“Correlation doesn’t imply causation, but it does waggle its eyebrows suggestively and gesture furtively while mouthing ‘look over there.’”
I was intrigued by this gem of statistical poetry, which Lifehacker writer Eric Ravenscraft quotes in his great new article, “Four Common Statistical Misconceptions You Should Avoid.” I had not heard the quote before. (Eric attributes it to a well-known xkcd correlation strip, but it’s not in the picture: mouse over an image, and the wisdom will reveal itself.)
Eric’s article made me think about other common fallacies to add to his list–including one that I call “misdirected statistical rigor.” It strikes when misunderstood, dirty and/or poorly collected data is run through the paces of statistical analysis and then either misinterpreted or not interpreted at all. A couple of jokes to illustrate:
- Statistical analysis of Internet adoption in rural areas has shown a very high level of Internet usage. The data was collected via web survey (aka self-selection bias).

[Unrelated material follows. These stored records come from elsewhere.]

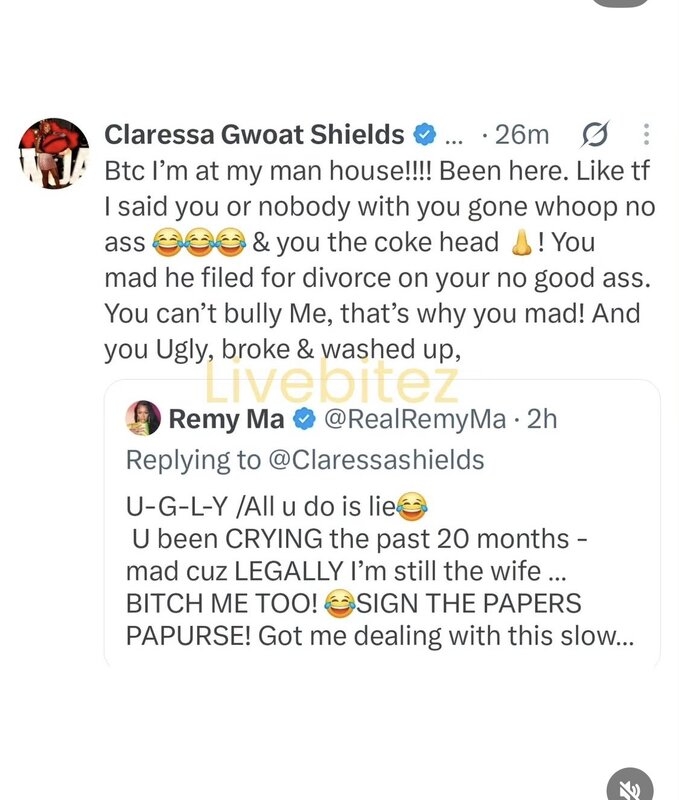Viewport: 679px width, 800px height.
Task: Click the three laughing emojis
Action: tap(199, 242)
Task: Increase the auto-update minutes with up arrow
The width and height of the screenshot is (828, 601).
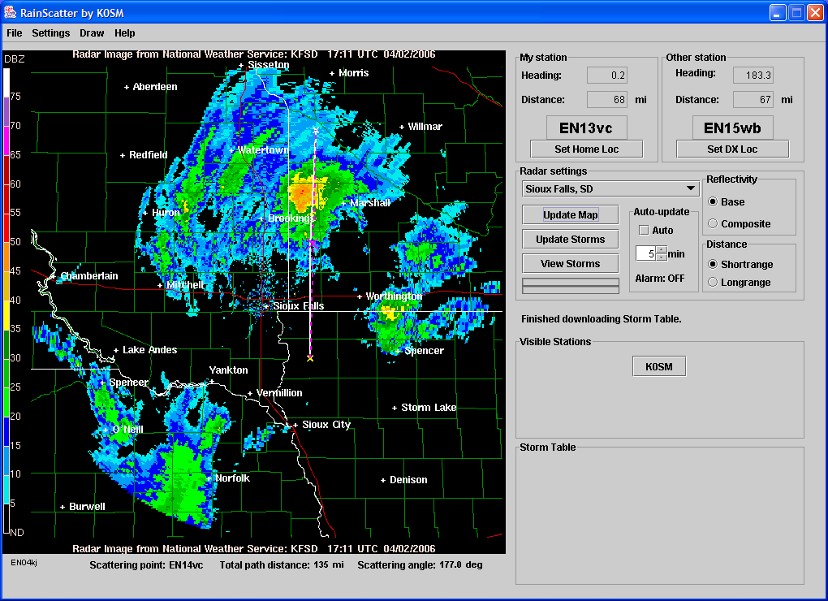Action: pos(661,249)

- From an unknown (at least to me) author: “According to the Institute of Incomplete Research, 9 out of 10…” Replace “9 out of 10” with “f-value is decent,” or “kappa is looking good today,” and you’ll realize that the Institute of Incomplete Research has a huge alumni base.
What are your favorite statistical (or analytical) misconceptions? Or anti-patterns, if you are into that kind of thing?